── TASK MATERIAL

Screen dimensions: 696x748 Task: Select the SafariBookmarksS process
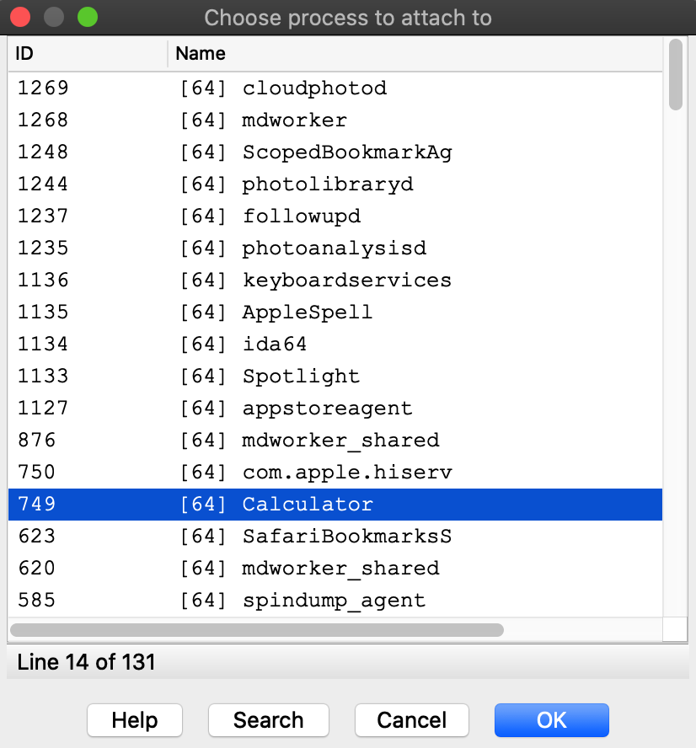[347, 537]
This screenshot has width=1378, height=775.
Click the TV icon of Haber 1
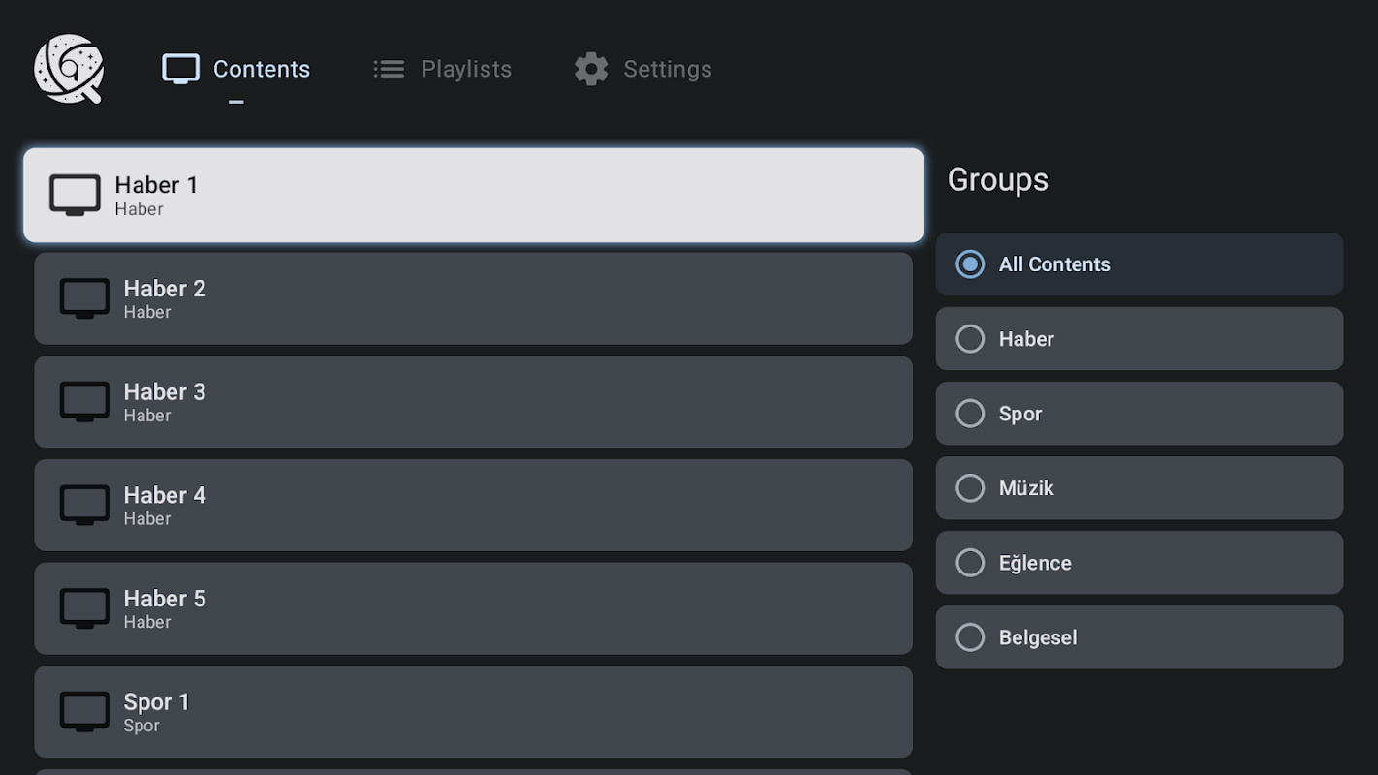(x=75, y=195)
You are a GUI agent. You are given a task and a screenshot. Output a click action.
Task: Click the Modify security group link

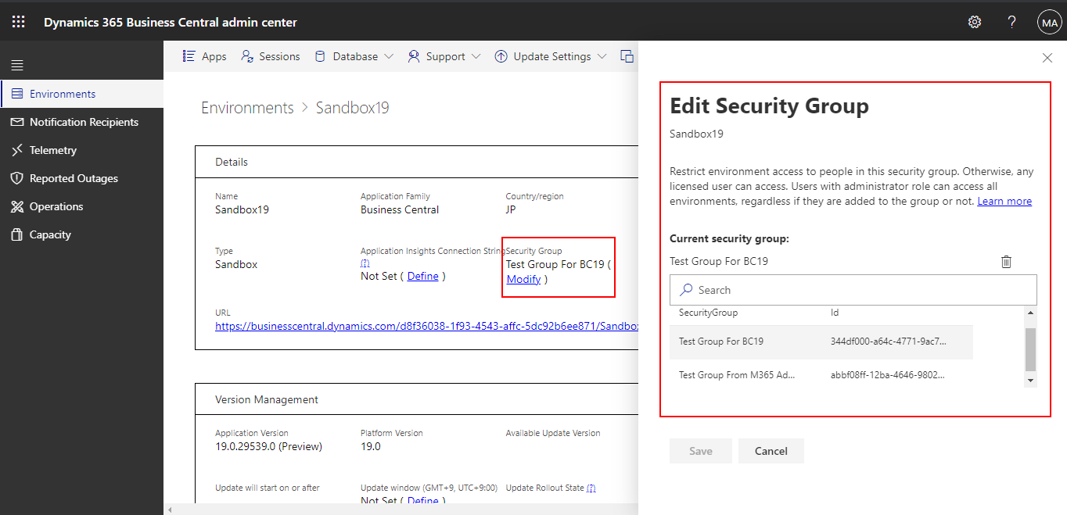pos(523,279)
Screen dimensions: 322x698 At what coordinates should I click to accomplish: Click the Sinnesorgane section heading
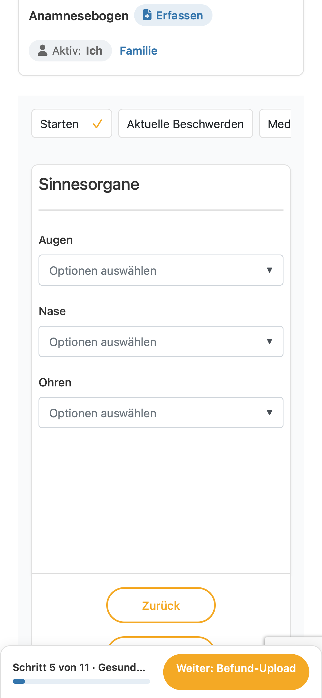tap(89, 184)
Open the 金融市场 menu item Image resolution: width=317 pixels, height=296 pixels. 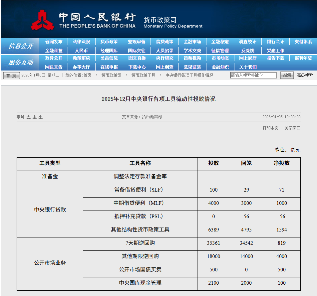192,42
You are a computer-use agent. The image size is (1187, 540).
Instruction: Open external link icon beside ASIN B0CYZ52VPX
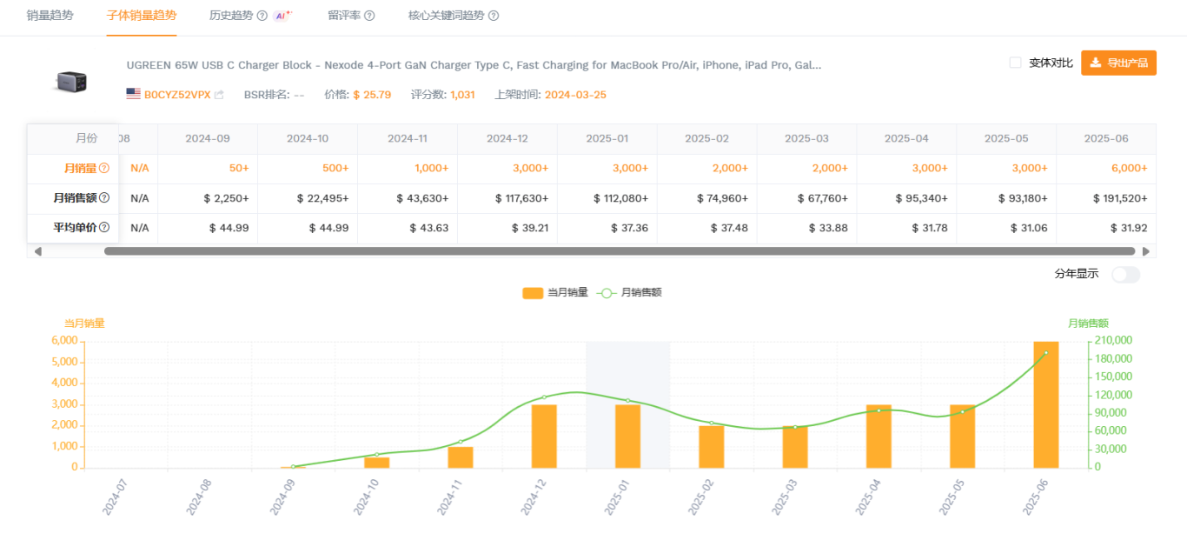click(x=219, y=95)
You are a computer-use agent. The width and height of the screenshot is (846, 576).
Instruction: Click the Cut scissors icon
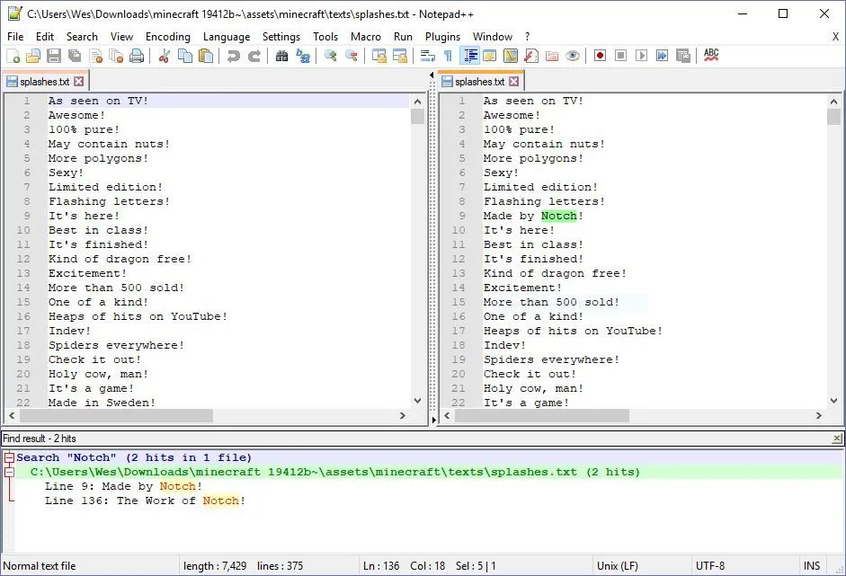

────

#### [HOW TO COMPLETE THIS TASK]
For each line above that contains the word "screenshot", give the line as it is written.

#### [EXERCISE ANSWER]
This screenshot has width=1378, height=775.
You are a GUI agent. You are given a task and a screenshot. Output a click action.
You are a computer-use agent. The width and height of the screenshot is (846, 576).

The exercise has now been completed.